Occupying the innermost pages of this latest issue are 19 of Calder’s 'transitional' paintings from that same period (seven from the Beyeler Foundation in Basel), which have never been published together. For some, though, the real gem will be a collotype reproduction on Japanese paper of a copper plate from the early 40s, never editioned by Calder during his lifetime. The untitled etching presents a medley of natural elements that transcend the plane of the page as if in giddy harmony.
Before the meal, Rower who, like his grandfather, is known as 'Sandy', told Wallpaper* that while the impetus of the book may have been the residency milestone, the idea lacked a certain je ne sais quoi. 'No one wants to buy a book with 50 little sections on artists, no matter what the subject is — even with the Calder brand name. That’s not a sexy book,' quipped Rower, who is the chairman of the Calder Foundation, based in New York. Hence additional features from Hans Ulrich Obrist who interviews three past residents, a witty two-page installation from Darren Bader, and a conversation between Agnès Varda, a Calder confidante, and Joan Simon.
Cue Varda herself, who greeted a 50-something Rower with the sobriquet of 'jeune homme' (young man). 'Hey Varda, how the hell are ya?' was how he welcomed the French director, who became the first woman to receive an honourary Palme d’Or at the Cannes Film Festival just last month.

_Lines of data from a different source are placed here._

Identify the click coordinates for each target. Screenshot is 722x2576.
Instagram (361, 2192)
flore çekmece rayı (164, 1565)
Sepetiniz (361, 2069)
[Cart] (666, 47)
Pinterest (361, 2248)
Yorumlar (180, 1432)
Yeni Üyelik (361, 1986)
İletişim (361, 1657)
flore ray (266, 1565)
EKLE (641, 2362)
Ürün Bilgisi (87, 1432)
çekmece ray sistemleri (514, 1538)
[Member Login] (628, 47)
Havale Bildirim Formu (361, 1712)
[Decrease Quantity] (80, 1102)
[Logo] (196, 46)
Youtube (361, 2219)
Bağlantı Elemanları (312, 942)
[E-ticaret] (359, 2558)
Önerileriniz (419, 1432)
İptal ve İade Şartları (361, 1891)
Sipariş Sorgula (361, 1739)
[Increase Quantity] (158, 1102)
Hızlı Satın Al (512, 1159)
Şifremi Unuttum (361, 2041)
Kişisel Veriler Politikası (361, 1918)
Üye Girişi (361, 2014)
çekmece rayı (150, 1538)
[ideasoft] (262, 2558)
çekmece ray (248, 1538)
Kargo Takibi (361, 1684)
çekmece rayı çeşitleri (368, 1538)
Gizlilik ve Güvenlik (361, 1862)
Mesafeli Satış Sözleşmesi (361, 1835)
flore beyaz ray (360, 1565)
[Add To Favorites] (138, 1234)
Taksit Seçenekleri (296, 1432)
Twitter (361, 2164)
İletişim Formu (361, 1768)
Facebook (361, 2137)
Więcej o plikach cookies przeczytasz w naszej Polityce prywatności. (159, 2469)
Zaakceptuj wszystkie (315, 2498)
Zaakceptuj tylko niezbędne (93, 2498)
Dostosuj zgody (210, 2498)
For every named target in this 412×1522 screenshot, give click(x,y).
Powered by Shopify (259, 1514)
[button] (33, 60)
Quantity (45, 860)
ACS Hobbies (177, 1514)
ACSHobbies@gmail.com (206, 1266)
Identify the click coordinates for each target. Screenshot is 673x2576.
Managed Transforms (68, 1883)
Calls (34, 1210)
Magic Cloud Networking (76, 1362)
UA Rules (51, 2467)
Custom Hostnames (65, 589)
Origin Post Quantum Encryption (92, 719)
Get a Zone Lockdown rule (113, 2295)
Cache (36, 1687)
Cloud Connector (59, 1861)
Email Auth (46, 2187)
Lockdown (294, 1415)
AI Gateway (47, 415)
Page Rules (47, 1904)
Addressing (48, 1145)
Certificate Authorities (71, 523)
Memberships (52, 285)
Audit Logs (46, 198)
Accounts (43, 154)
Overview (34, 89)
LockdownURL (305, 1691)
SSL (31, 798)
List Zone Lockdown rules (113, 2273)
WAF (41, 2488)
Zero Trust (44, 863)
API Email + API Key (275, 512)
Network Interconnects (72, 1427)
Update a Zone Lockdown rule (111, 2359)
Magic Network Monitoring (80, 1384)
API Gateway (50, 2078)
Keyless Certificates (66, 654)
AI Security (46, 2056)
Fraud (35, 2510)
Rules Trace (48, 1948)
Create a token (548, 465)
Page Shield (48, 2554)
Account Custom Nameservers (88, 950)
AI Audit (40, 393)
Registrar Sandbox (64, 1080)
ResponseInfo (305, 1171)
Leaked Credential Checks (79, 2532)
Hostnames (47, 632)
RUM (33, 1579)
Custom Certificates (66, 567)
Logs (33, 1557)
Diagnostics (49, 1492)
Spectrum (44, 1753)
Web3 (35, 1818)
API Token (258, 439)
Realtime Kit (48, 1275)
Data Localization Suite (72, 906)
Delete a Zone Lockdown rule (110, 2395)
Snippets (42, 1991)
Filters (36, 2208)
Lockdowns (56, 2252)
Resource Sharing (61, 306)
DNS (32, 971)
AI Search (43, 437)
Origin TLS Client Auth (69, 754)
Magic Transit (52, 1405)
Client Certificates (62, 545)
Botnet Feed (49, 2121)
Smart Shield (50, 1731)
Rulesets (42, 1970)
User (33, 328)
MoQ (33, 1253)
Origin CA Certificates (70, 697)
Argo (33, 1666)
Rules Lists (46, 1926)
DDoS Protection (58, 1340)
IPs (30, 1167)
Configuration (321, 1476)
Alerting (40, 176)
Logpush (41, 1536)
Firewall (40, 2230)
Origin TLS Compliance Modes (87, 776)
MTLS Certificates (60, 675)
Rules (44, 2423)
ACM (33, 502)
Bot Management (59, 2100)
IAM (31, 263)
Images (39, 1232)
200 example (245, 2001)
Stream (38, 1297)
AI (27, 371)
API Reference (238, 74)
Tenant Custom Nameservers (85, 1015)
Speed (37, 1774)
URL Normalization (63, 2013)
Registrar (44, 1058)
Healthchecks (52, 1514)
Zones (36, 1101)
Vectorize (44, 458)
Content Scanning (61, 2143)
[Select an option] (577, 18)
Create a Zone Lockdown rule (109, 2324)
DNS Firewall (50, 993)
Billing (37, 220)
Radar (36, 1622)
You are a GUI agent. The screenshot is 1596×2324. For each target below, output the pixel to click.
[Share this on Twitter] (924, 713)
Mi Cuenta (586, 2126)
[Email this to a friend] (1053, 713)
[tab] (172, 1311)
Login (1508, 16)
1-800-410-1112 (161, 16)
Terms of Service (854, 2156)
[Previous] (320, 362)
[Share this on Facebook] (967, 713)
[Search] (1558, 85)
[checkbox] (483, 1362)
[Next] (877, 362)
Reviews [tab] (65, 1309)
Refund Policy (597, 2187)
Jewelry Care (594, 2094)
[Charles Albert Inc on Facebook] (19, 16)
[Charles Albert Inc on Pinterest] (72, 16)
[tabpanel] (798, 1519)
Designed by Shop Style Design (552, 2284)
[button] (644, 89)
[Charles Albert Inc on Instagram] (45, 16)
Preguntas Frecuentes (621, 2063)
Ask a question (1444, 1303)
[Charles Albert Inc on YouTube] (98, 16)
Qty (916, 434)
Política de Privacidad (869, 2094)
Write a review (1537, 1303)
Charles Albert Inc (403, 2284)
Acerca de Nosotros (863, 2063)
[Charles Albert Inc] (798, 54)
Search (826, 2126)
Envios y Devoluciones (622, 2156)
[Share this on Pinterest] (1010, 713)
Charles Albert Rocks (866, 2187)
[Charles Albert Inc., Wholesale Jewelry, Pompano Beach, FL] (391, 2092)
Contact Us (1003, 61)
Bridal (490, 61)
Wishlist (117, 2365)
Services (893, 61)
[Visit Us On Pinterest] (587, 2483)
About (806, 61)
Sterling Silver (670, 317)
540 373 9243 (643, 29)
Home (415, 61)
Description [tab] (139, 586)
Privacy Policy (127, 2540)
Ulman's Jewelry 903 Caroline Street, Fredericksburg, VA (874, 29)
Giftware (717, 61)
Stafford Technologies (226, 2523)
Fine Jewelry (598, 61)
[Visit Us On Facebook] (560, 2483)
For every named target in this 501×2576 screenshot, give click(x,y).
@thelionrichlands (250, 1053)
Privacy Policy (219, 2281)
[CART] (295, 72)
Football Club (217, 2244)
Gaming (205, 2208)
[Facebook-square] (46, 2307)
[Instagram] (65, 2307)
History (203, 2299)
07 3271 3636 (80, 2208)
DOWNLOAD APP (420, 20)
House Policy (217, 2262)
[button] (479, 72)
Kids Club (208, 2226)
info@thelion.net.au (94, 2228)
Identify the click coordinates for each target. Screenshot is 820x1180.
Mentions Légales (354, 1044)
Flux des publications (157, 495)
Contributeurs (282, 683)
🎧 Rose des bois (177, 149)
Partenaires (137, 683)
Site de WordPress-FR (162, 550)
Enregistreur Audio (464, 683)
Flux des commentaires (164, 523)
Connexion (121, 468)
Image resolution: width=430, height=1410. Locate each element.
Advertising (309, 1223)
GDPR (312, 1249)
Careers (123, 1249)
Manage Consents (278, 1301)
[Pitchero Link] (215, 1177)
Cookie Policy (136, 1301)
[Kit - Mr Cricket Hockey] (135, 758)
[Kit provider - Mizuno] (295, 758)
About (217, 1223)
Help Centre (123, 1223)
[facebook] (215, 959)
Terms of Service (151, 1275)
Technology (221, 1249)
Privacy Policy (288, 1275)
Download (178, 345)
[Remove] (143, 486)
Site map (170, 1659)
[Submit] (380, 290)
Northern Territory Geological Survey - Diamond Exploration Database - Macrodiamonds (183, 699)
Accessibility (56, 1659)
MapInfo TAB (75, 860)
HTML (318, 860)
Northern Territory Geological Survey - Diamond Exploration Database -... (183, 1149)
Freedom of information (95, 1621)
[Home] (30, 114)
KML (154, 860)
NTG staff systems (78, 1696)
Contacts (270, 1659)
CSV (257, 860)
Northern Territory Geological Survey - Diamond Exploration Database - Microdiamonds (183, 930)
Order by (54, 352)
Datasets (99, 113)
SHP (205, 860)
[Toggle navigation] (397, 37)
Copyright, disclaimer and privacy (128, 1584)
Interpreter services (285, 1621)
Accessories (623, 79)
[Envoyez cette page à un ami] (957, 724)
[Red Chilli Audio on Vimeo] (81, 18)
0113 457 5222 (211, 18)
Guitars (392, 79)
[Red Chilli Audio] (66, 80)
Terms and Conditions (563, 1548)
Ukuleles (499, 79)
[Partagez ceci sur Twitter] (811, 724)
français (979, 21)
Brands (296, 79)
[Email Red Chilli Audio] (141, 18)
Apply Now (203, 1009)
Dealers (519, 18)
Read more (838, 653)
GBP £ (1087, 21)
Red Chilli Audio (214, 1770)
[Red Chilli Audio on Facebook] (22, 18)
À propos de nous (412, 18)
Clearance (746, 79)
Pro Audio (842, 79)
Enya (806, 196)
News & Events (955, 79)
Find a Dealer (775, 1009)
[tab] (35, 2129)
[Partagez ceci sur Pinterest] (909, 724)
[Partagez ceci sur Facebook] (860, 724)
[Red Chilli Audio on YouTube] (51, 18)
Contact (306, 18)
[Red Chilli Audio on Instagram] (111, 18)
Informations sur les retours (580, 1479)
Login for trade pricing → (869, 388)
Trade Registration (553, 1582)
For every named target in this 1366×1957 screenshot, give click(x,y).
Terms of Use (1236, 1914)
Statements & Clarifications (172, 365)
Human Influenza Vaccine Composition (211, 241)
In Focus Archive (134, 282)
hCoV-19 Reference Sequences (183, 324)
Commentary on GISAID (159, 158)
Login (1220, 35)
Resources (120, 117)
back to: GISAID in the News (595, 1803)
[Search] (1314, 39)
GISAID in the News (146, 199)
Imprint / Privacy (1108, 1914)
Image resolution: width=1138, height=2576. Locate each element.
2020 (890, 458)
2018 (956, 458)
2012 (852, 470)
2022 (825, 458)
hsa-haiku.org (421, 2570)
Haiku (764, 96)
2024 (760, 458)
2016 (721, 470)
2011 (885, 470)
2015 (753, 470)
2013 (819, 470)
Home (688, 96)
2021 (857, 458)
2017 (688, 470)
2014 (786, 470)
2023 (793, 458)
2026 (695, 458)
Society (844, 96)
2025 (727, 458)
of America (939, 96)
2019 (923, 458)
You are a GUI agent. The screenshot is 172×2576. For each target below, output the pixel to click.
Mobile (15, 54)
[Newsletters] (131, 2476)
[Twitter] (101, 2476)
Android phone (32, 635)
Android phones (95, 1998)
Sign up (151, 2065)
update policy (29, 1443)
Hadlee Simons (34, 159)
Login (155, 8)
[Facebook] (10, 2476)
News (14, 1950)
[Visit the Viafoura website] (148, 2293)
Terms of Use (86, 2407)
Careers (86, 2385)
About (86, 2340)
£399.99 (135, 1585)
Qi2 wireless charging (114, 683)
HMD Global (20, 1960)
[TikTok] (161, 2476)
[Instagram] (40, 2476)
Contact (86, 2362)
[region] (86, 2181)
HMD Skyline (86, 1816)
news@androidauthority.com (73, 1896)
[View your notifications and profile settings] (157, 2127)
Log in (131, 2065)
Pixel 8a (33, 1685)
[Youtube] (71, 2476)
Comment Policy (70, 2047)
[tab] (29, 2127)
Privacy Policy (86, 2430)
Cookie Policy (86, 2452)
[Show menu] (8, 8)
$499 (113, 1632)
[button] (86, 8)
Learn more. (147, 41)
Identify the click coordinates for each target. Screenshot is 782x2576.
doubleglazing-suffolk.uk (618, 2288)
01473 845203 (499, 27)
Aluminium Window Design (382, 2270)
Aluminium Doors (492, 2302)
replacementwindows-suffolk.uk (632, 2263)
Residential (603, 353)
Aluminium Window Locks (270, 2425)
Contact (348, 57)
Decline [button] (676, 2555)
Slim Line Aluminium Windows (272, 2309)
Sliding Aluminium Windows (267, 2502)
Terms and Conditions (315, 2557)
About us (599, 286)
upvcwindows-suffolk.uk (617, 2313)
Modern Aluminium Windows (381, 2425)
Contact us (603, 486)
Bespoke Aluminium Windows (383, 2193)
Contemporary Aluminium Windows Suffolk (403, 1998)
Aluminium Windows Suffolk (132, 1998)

By the time the group migrated across the street to the Cahiers d’Art secondary space, left empty save for the extra-long dining table and a grouping of minimalist white-painted ceiling lamps created specially by Sosnowska (the edition of 50 is available for sale), the realisation struck that there was not a single physical piece of Calder presiding over the festivities. That is, until the presentation of Bernardaud porcelain plates that depicted an array of mobiles in black and red. The series debuted during FIAC last year and was produced in collaboration with the Calder Foundation. Picture the meta-moment of Gryphon Rower-Upjohn, Rower’s son, scooping pasta onto tableware bearing the creations of his great-grandfather. The 25-year-old experimental music producer and songwriter is currently at work on an album and a 2016 sound show in Marfa, Texas — which, in a way, represents a fitting evolution of Calder’s own lesser-known exploration of sound.
The tiramisu quickly consumed, Rower began signing copies of the revue with gusto. Its emerald-hued cover, he insisted, is not as counter-Calder as one think, flipping to one of the painting prints inside for proof that the artist was not restricted to a palette of red, blue and yellow. For Ahrenberg, his pen produced the undulating lines of a mouth with shadowed block lettering addressed to 'Staff-Ann.' 'Pronounce it right and be friends forever!' Rower wrote, signing his name with an “A” and a petal-trimmed heart.